In a press release, Northam didn’t bluntly explain or do an overview of the decriminalization legislation but said he is “proud of the accomplishments we made together during this General Assembly session.”

“We advanced long-neglected priorities, including rights and protections for Virginians,” he said. “We were able to redirect funding to address the COVID-19 pandemic, and a number of the laws we enacted are proving to be more important than ever.”

With the governor of Virginia signing the bills—HB 972 and SB 2—Northam has kept a campaign promise he made back in 2017. As governor, he has repeatedly emphasized the urgency for reform, including in his State of the Commonwealth addresses.
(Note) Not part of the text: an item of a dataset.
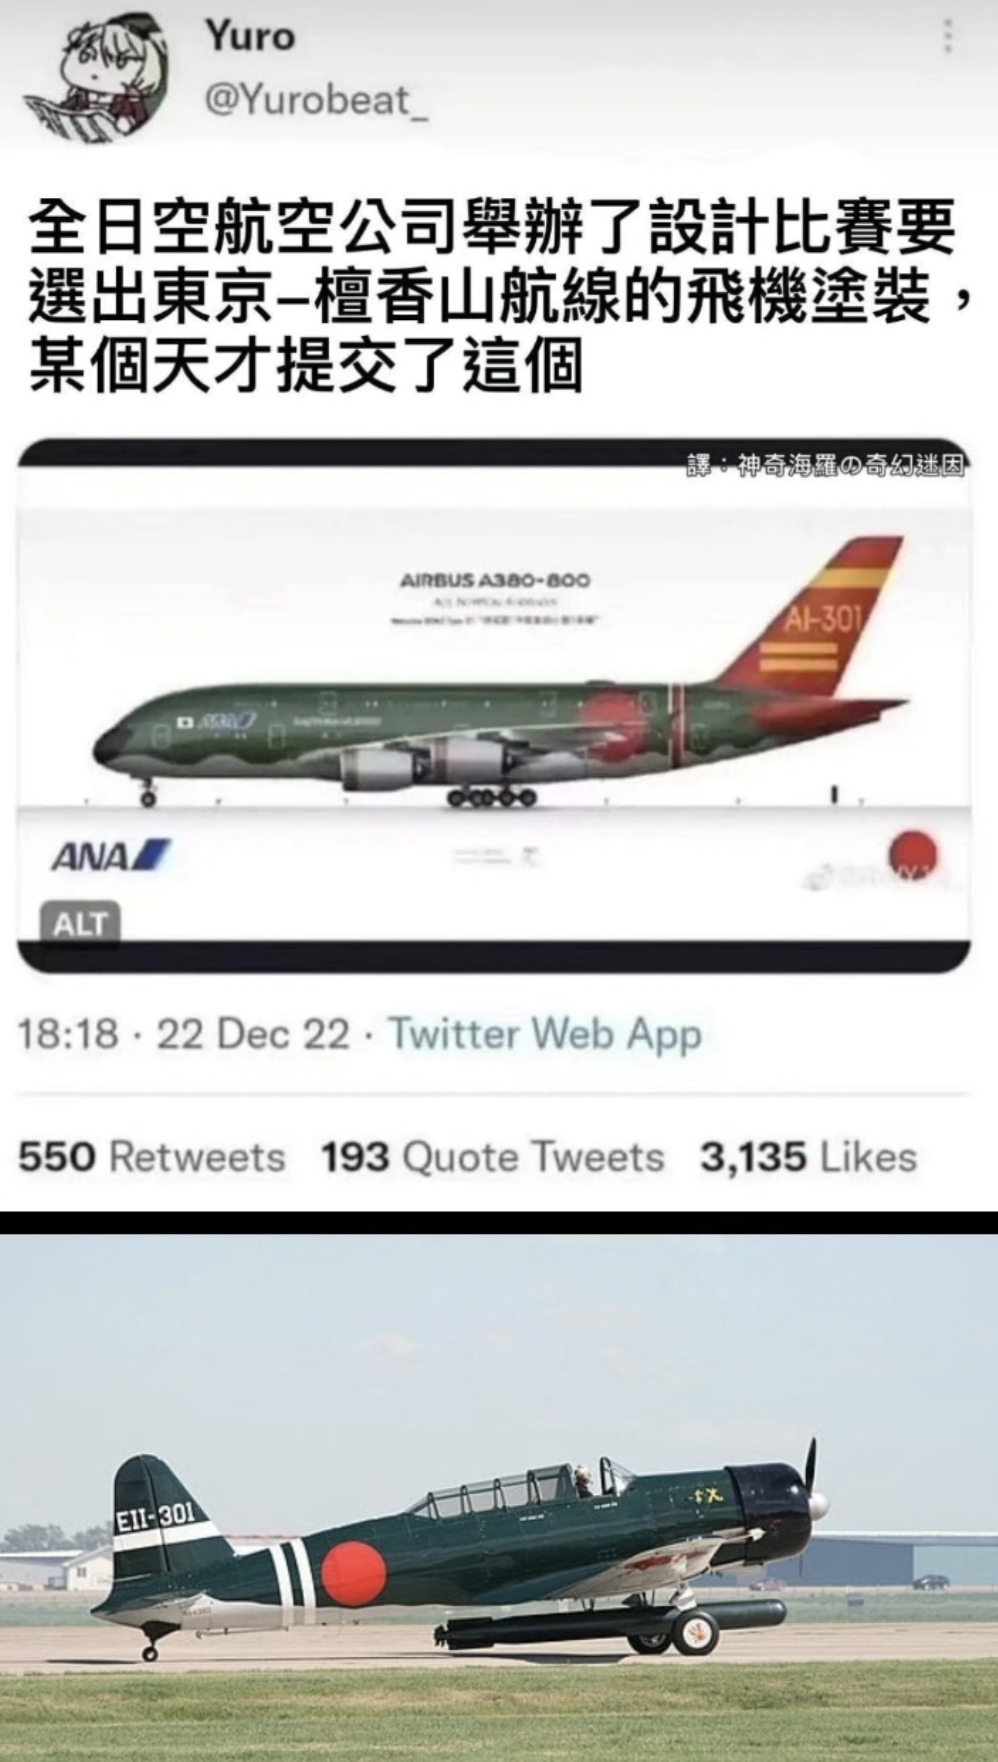Open the Airbus A380 livery image
Viewport: 998px width, 1762px height.
coord(494,706)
Under the new legislation, if found in possession of up to one ounce of cannabis will be punishable by a $25 fine with no jail time and no criminal record. At the moment, current Virginia law makes simple possession punishable by a maximum $500 fine, up to 30 days in jail and a criminal record.

“This victory comes after many years of sustained effort by Virginia NORML and its membership,” Jenn Michelle Pedini, executive director of Virginia NORML, told Marijuana Moment. “And while we applaud Governor Northam, his administration, and the legislature for taking this step, it’s critical that they work swiftly to legalize and regulate the response of cannabis by adults and begin undoing the damages prohibition has waged on tens of thousands of Virginians.”

The Marijuana Policy Project Executive Director Steve Hawkins also praised the reform.

“The move to decriminalize cannabis possession in Virginia is long overdue,” he said in a press release. “We applaud the legislature and the governor for implementing a policy that will allow law enforcement to focus resources on more serious crimes and prevent Virginians from having their lives derailed for possessing cannabis, a substance that is safer than alcohol.”

Independently, in Virginia’s capital city, Richmond, local lawmakers established a resolution last week that requests the city stop testing certain workers for marijuana as a condition of their employment.